– No sabría decirlo -contestó la muchacha después de pensarlo un poco.
– Muy bien. ¡Galluzzo, ponte como te diga Grazia!
La muchacha manipuló a Galluzzo como un escaparatista a un maniquí. Al final, dijo:
– Cuando lo vi, estaba exactamente así.
– Si estaba así no pudiste verle la cara, porque se encontraba de espaldas a ti.
– No, no se la vi.
– Vuelve a tu sitio al lado de la cama. Cuando te dé la señal, tú, Galluzzo, bajas corriendo la escalera y sales por la puerta principal, que está abierta. Tú, Grazia, me enseñas cómo cogiste el arma y cómo perseguiste al asesino. ¿Listos? ¡Adelante!
Galluzzo salió, Grazia se incorporó, abrió el cajón de la mesilla, cogió un revólver imaginario y echó a correr en pos de Galluzzo.
– ¡Quietos! Volved aquí. Repitámoslo todo.
Por un instante, tuvo la impresión de ser un director de cine de legendaria exigencia en la historia de la cinematografía.

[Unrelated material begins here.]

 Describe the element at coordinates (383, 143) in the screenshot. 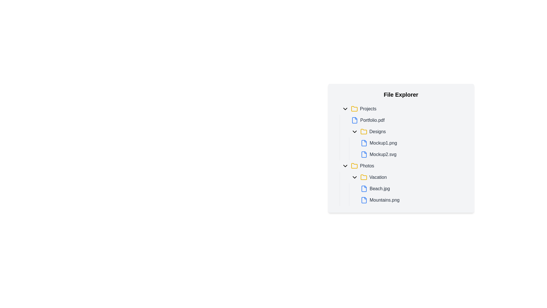

I see `on the text label displaying 'Mockup1.png' within the 'Designs' folder in the file explorer` at that location.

– Esta vez añadiremos otra cosa. Tú, Grazia, le pegas un tiro como hiciste aquella noche. Gritas: «¡Pum!» Y tú, en cuanto lo oigas, te detienes donde estés.
Tres veces repitieron la escena, y todas el «¡Pum!» de Grazia bloqueó a Galluzzo justo en la puerta principal. Los tiempos coincidían a la perfección.
– Vamos a sentarnos en la cocina.
Galluzzo se bebió dos vasos de agua seguidos.
– ¿Le preparo un poco de pasta con salsa de tomate? -propuso Grazia.
– ¿Por qué no? Mientras la preparas, Galluzzo y yo vamos a tomar un poco el aire. Cuando esté lista, nos llamas.
– ¿Ha quedado satisfecho? -fue lo primero que le preguntó Galluzzo.
– Bastante, aunque queda un detalle por aclarar.
– ¿Cuál?
– Se lo preguntaré a Grazia mientras comamos.
Galluzzo pareció ofenderse y permaneció un rato en silencio. Después no pudo resistir la tentación de repetir una pregunta que no había obtenido respuesta.
– ¿A quién han matado?
– A Dindò.
Galluzzo puso cara de sentir que estaban tomándole el pelo.
– ¿El mozo del supermercado?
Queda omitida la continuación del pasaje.